I recall two very similar people who I have been fortunate to have worked with. One, a young girl who was about 13 at the time we met. She never held a paid position working for me, but her quality of work, her dedication and her desire pushed her passion to help animals, regardless of the lack of pay. She needed school credits and used her passion for the animals to get almost perfect grades throughout school. Her entry into my life taught and continues to teach me lessons of mentorship and how important it is to be kind and compassionate to my fellow human beings, so they can carry our mission on behalf of animals. She remains uninterrupted in the offerings to help animals and is well on her way to college, where her major is in pre-veterinary medicine.
Then there was this young, hip twenty something animal enthusiast. She came to a job fair advertised in the local paper; all dressed up and hopeful she would find a job working with animals. I liked her style and her attitude, not to mention her aptitude. She was also ‘present’ during our discussion. She brought experience, hope and willingness to the interview. She was hired on the spot.
We worked well together. I saw her as a giving and spirited employee, with animals and adopters always on her mind. She worked long strenuous hours, cleaning cages, arriving early, staying late and even making decisions to euthanize animals (never an easy thing to carry in one’s heart). After I left that employer she continued her tenure for about another year and a half, but we kept in touch.

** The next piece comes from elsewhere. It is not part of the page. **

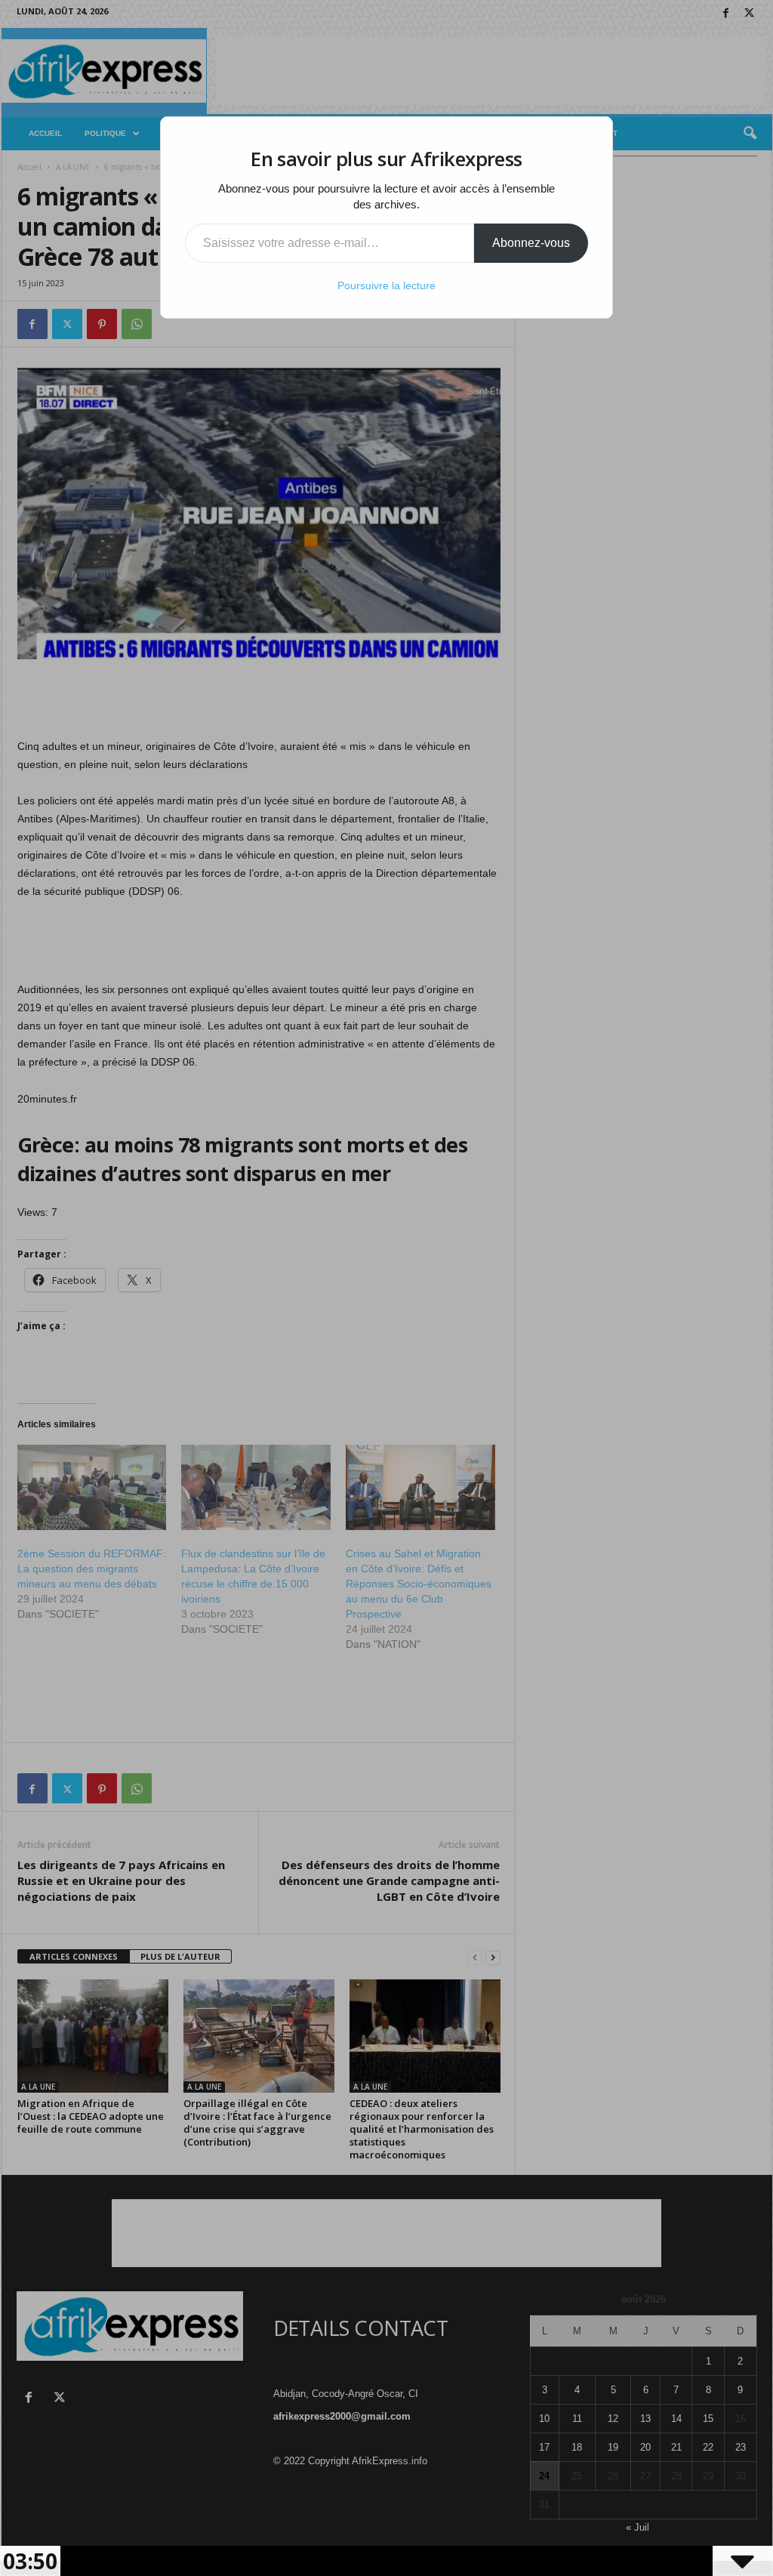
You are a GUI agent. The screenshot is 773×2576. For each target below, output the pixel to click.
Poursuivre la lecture (386, 285)
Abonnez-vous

We once reminisced on her disappointment that I wasn’t still her boss. See, her birthday passed and she didn’t get the expected birthday cake, which was then and still is a tradition with my staff, wherever I go. I saw the gift of her giving from her soul, even sacrificing time away from her daughter to go to the aftermath of Hurricane Katrina and help with animal welfare issues there.

Then one day I heard she was leaving the organization, out of frustration and a lack of overall good energy from her employer. She left the field, it seems there was no hope and no place for her to turn, the meager salary didn’t allow her to pay for even basic living expenses, but the money as a secretary would. Now, she types away at some desk in some far off corporate office, away from her soul’s desire. I believe her servitude for the animals didn’t last long enough.

Why do some welfare employees become orphans while others get embraced?
How does the field of animal welfare allow such gifted people to slip from its grip? Can’t the industry recognize talent and passion? Why does the pay and hard work not match the dedication to helping that which we so desire? Why do people leave the field? Are they pushed out by low pay and lack of decent health benefits? Is it the long hours or is it simply compassion fatigue? How about an under appreciation from the employer? Could that be? Or is it the employer who is disillusioned by too many expectations from their staff? Can the employer somehow recognize and cultivate long term relations with their employees and honor the capable individuals who are the faces, guts and grit of the organization? Can the field offer to its workers security, safety and abundance, which in turn will allow them to stay and flourish, both personally and professionally?

I say, why not embrace them and keep them in the clutch? There are too many ‘others’ who have been orphaned in the animal world.